A claimant cannot bring a decision under judicial review unless they have exhausted all alternative remedies – even if these remedies are non-statutory says Court of Session Judge.

Terri McCue submitted a petition for judicial review of a decision of Glasgow City Council in relation to an assessment of her son’s care needs under the Social Work (Scotland) Act 1968.

Lord Jones dismissed her petition, on the grounds that she had not pursued the counsil’s complaints procedure. It was argued on behalf of Ms McCue that even though an alternative remedy exisited, in order to rule out judicial review the remedy had to be;

(1) created by statute, and

(2) the terms of the statute, explicitly or by necessary implication, excluded the supervisory jurisdiction.

Lord Jones considered that the preceding case law did not support the argument put forward that there had to be statutory exclusion of the supervisory jurisdiction of the court.

The case West v Secretary of State for Scotland (1992) in which it was held that the essential feature of the jurisdiction was the conferring, by statute or private contract, of a decision-making power or duty on a third party was relied upon.
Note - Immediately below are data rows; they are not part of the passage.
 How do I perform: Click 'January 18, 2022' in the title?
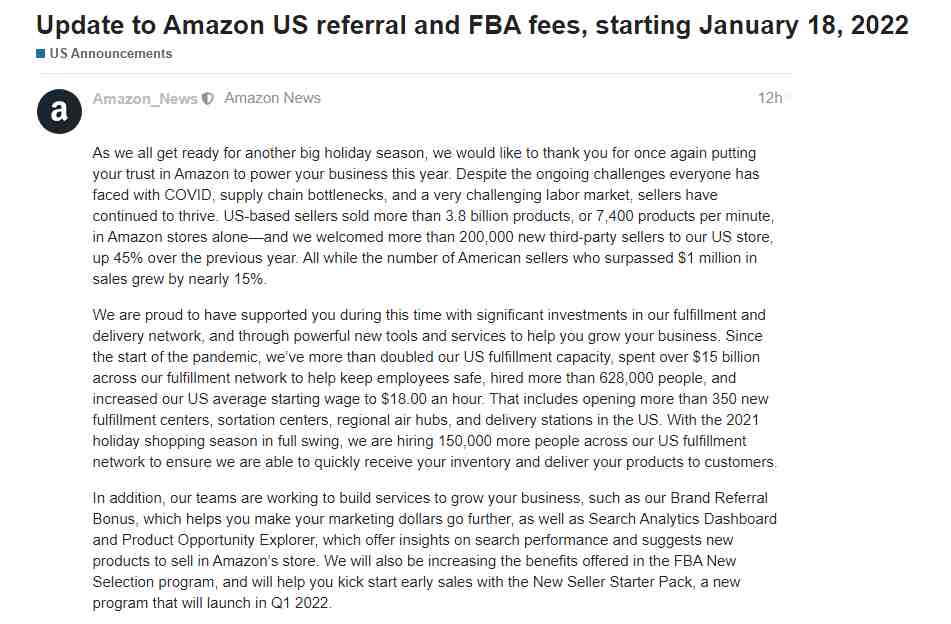(804, 25)
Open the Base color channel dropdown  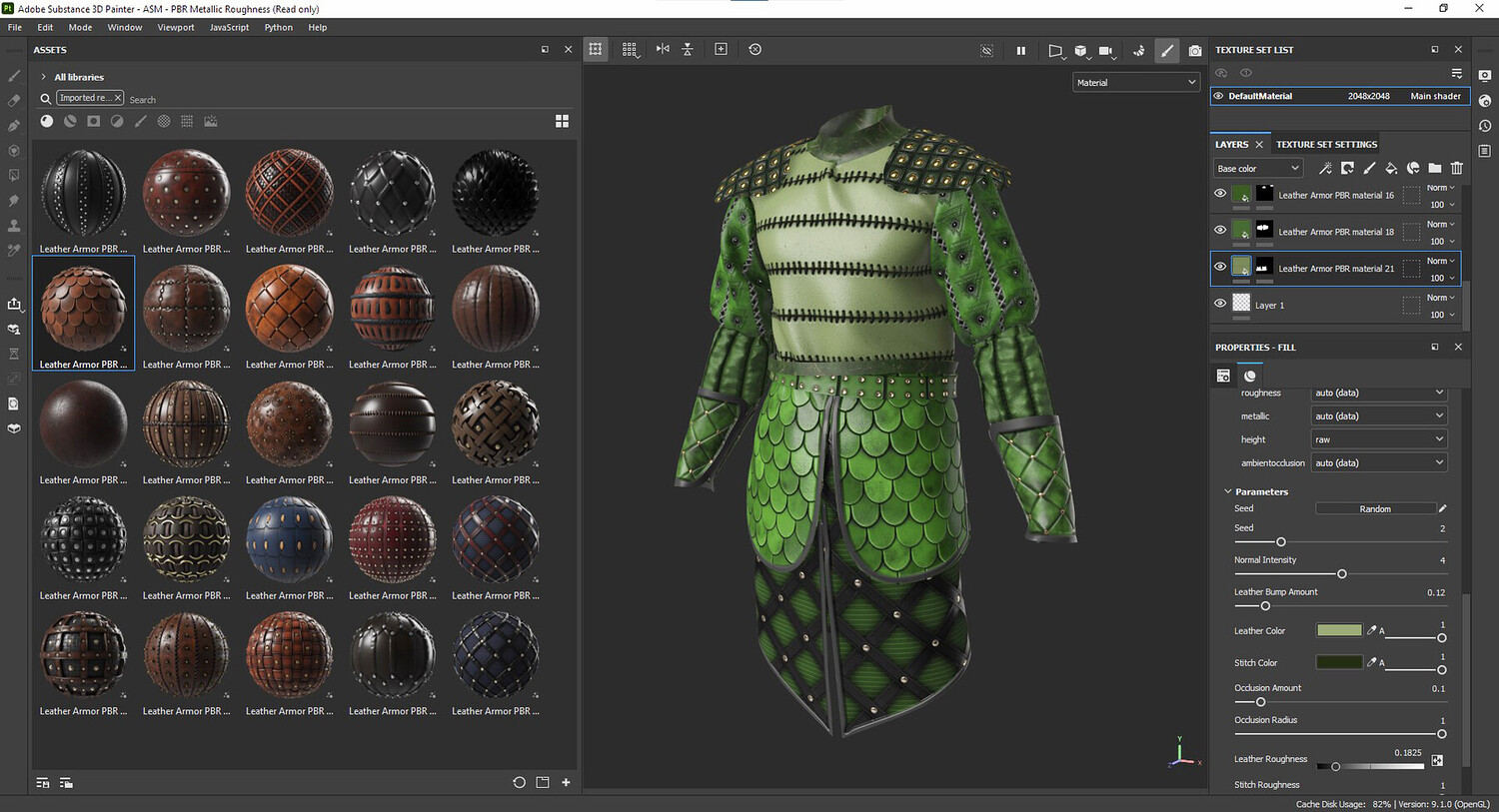coord(1258,169)
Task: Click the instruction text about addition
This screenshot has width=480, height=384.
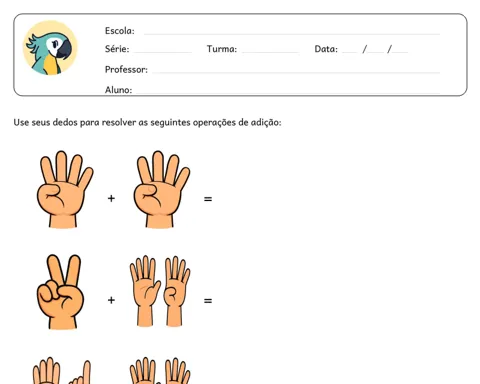Action: (147, 122)
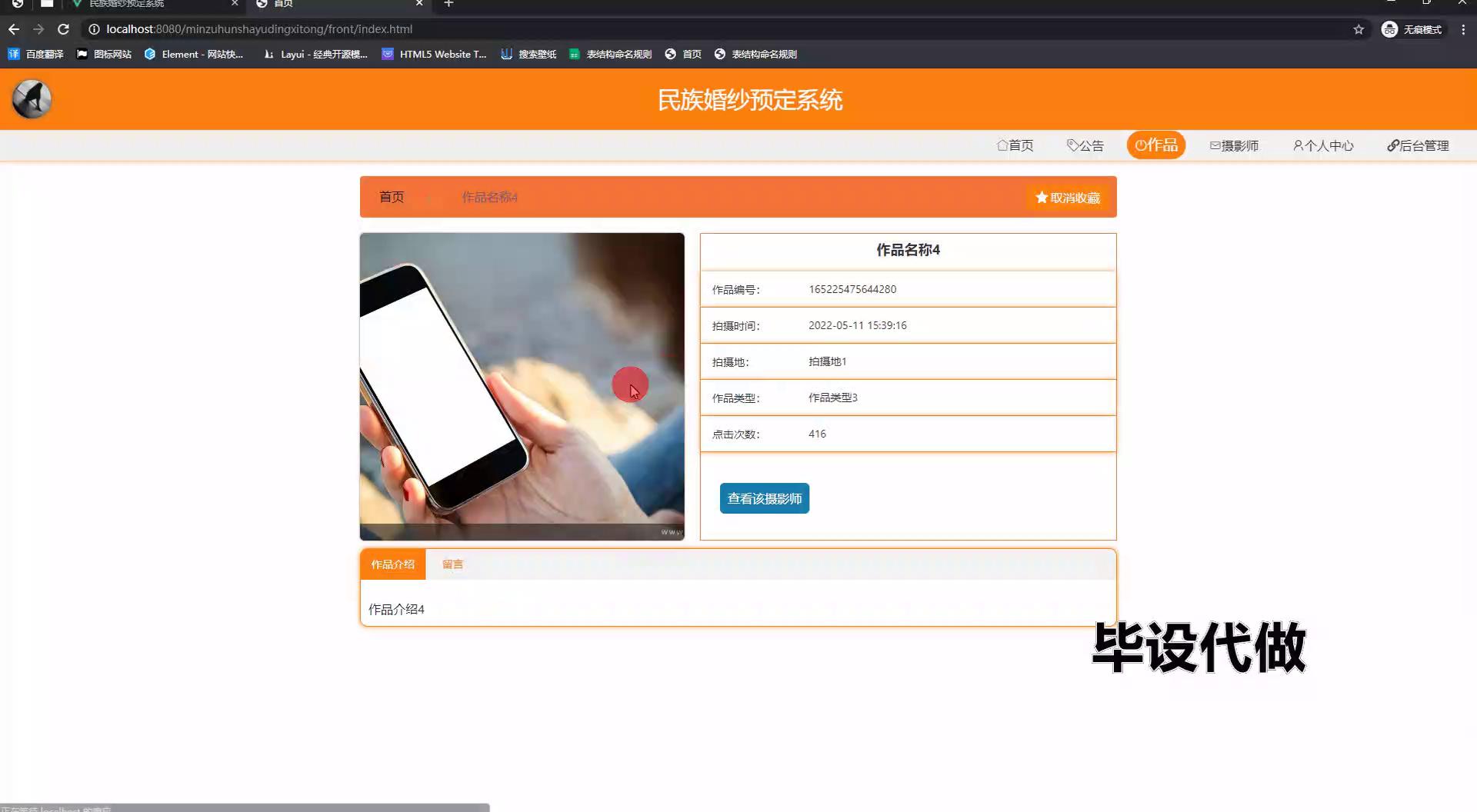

Thus it was concluded that tt was irrelevant whether the power was conferred by statute or not. Lord Jones said;

“If such injustice is capable of being remedied by means available to the aggrieved party other than by application to the court, there is no reason in principle or logic why the aggrieved party should not be required to resort to it, simply because the remedy does not lie in statute.”

Lord Jones continued to outline that in fact, the complaints procedure could be deemed to constitute a statutory remedy because it was established in order to comply with a statutory order by the Secretary of State. However, it would not have been possible at this point to take a complaint to the Scottish Public Services Ombudsman, as a result of the existence of the complaints procedure.